[Source data]
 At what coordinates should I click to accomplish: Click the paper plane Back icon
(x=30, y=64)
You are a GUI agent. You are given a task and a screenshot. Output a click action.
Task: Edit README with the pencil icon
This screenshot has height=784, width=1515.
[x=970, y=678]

**Task:** Reproduce all the records. Keep them exact, please.

**Response below:**
 At what coordinates should I click to accomplish: Click the paper plane Back icon
(x=30, y=64)
You are a GUI agent. You are given a task and a screenshot. Output a click action.
Task: Edit README with the pencil icon
This screenshot has height=784, width=1515.
[x=970, y=678]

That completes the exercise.